→ Zur Aufgabe:
Bitte setze den Forenthread über WoW und Unitymedia im Anschluss an seine letzte Zeile fort.

→ Lesetext:
· · · · · · ·
# Wow & Unitymedia



## PapaTorsten (14. März 2009)

Moin..

Da demnächst ein Umzug ansteht wird wohl auch der Internetprovider gewechselt.
Zur Zeit haben wir Alice und T-Com für den Telefonanschluß. Aber 59 Euro zahlen bloß damit
die den Anschluß umziehen ist mir doch zuviel.
Und da wir in der neuen Wohnung sowieso den Kabelanschluß zahlen müssen kam uns der
Gedanke 3Play von Unitymedia zu holen, die 20000er Version.

Jetzt würde ich gerne wissen wie die Kombination WoW und Unitymedia so funktioniert.
Sind größere Probleme zu erwarten? Lags? Sonstwas?

LG, Thorolf


P.S.: Gibts bei denen ein Kabelmodem mit WLan? Komm erst am Montag in den Laden um zu fragen.


----------



## Wagga (14. März 2009)

Mit Routerkauf würde ich erstmals warten i.d.R. bekommste den vom ISP gestellt und die meisten haben standartmäßig WLAN intigriert.
Der Unterschied Modem Router ist der:
Modem kann nur 1 PC verwalten Router kann mehrere verwalten. + WLAN
Modems sterben so langsam aus, da der billigste Router mehr kann als das teuerste Modem.
Und ein Router kann man auch im Modemmodus laufen lassen.
MFG,Wagga


----------



## Dracun (14. März 2009)

wenn das haus in dem deine neue whg is neue kabelleitungen hat dann gibte s keine probs...bin selbst bei unitymedia  und kann nru sagen wenn die drecks leitungen von diesem verkaggten haus net so verhunzt wären bzw so uralt ..hätte i keine probs hier 


			Dieser Inhalt steht nur eingeloggten Mitgliedern zur Verfügung.
        



udn du wirst eine Motorola KabelModem bekommen sowie einen Netgear Router WGR614  und wenn du dat TV noch dabei hast kommt noch en Digital reciever dazu^ bringt der Techniker mit wenn des installiert wird


----------



## Wagga (14. März 2009)

Die installation wird aber denke ich extra kosten oder?
I.d.R. kommt das Paket per Post und du musst es selbst anschließen.
Zugangsdaten rein in die Netzwerkumgebung eingeben,
Fertig, willkommen im WWW!


----------



## Dracun (14. März 2009)

Wagga schrieb:


> Die installation wird aber denke ich extra kosten oder?
> I.d.R. kommt das Paket per Post und du musst es selbst anschließen.
> Zugangsdaten rein in die Netzwerkumgebung eingeben,
> Fertig, willkommen im WWW!



nix kosten der techniker kommt fuchelt an der kabeldose vom tv rum, schließt dat Motorola Kabelmoden an ...gibt dir die geräte fertig...und nix einwahldaten du schließt den router an dat kabelmoden konfigurierst dat via cd und fertig....kannst hinter her noch via manuell nochd ie firewall regeln einstellen dat wars ... anders hab i auch net gemacht .........

Wie gesagt i bin Unitymedia Kunde und weiß wie die dat machen 


			Dieser Inhalt steht nur eingeloggten Mitgliedern zur Verfügung.


----------



## Celdaro (15. März 2009)
· · · · · · ·
→ Einträge zum Auffinden von Wörtern und Elementen:
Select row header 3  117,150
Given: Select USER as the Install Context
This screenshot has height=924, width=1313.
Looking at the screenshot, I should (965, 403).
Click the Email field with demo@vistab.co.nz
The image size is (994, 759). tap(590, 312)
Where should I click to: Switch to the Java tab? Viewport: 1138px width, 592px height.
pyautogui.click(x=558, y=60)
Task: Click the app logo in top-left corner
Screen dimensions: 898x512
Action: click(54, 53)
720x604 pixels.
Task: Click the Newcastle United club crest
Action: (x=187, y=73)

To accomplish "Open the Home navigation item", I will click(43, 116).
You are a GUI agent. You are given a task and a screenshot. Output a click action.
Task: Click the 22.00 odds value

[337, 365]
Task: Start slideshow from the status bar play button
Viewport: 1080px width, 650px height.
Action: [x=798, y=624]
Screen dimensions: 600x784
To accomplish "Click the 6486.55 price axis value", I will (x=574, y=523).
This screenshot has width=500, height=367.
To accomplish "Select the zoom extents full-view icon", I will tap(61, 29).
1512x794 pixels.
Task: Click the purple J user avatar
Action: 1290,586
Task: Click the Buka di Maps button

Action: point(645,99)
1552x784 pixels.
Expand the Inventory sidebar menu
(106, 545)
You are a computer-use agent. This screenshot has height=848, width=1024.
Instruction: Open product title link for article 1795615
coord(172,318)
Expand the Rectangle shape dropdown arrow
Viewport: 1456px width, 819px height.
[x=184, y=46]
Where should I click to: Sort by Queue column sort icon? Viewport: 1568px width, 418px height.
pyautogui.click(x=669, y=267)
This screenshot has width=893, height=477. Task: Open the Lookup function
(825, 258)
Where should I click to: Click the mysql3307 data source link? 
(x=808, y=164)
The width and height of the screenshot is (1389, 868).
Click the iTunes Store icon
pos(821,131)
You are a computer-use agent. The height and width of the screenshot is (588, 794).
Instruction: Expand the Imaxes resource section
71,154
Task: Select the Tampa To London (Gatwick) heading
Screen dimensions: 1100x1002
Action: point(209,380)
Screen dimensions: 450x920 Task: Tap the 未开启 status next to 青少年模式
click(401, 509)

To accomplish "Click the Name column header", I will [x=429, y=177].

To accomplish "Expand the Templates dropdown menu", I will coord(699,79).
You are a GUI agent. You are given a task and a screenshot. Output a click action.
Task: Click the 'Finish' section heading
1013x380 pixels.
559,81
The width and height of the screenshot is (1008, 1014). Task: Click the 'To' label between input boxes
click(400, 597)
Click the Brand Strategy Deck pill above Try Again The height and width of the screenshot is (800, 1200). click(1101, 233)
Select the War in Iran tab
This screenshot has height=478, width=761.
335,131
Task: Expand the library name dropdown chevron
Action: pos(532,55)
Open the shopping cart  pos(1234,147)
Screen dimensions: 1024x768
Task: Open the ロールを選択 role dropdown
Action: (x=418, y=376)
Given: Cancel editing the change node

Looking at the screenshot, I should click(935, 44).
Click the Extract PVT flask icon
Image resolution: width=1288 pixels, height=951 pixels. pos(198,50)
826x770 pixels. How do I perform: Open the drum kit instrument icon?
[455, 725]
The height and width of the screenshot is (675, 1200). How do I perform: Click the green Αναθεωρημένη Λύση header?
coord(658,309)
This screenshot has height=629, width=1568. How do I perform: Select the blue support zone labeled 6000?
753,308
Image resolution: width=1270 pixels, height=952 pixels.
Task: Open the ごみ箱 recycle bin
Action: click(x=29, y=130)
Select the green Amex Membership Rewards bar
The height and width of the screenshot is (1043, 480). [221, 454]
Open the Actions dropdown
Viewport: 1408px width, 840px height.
· · · · · · ·
→ Antwort zur Aufgabe:
also bei uns funzt WoW und unitymedia ohne probleme, es sei denn jemand läd was runter, da steigt meine latenz bis zu 3k xD
aber sons so 20ms bis 150 ms

(bei uns)


----------



## claet (16. März 2009)

Celdaro schrieb:


> es sei denn jemand läd was runter, da steigt meine latenz bis zu 3k xD



ja aber das ist ja gott sei dank nur bei unitymedia so ..

also ich kann meine leitung zu 100% auslasten, wenn dann arcor merkt, oh der will zocken, dann stellen sie mir soviel bandbreite zur verfügung, dass ich neben dem download weiterzocken kann -.-


----------



## Dracun (16. März 2009)

hmm i saug neben dem zoggen und meine latenz steigt net wirklich...also irgendwie is deine aussage auch net ganz richtig

des kann bei jedem provider passieren 


			Dieser Inhalt steht nur eingeloggten Mitgliedern zur Verfügung.


----------



## Wagga (16. März 2009)

jeder Provider hat mal seine Probleme, das sollte aber nicht die Regel sein und auch keinenfalls eine Dauereinrichtung.
Z.B.: Wir sind von  anfang an bei der Telekom AG.
Wir hatten in den letzten 5 Jahren wenns hoch kommt einen Ausfall von 15 Tagen.
I.d.R. waren es wenns ein Ausfall war am Abend wieder I.O.
Außer ein Bagger hat mal wieder das Kabel in der Straße durchtrennt.
MFG,Wagga


----------



## Asoriel (16. März 2009)

also ich lad auch Sachen im Hintergrund runter, und zwar so schnell wie es die Leitung nur hergibt, und die Latenz steigt um ca. 10-20ms was okay ist.


----------



## claet (17. März 2009)

wie soll das denn funktionieren?

wenn ihr so schnell downloaded wie die leitung hergibt, dann steigt der ping is abnormale .. was auch irgendwie logisch ist. wenn die leitung voll ist mit daten, dann müssen die pakete vom spiel halt mal paar hundert ms warten.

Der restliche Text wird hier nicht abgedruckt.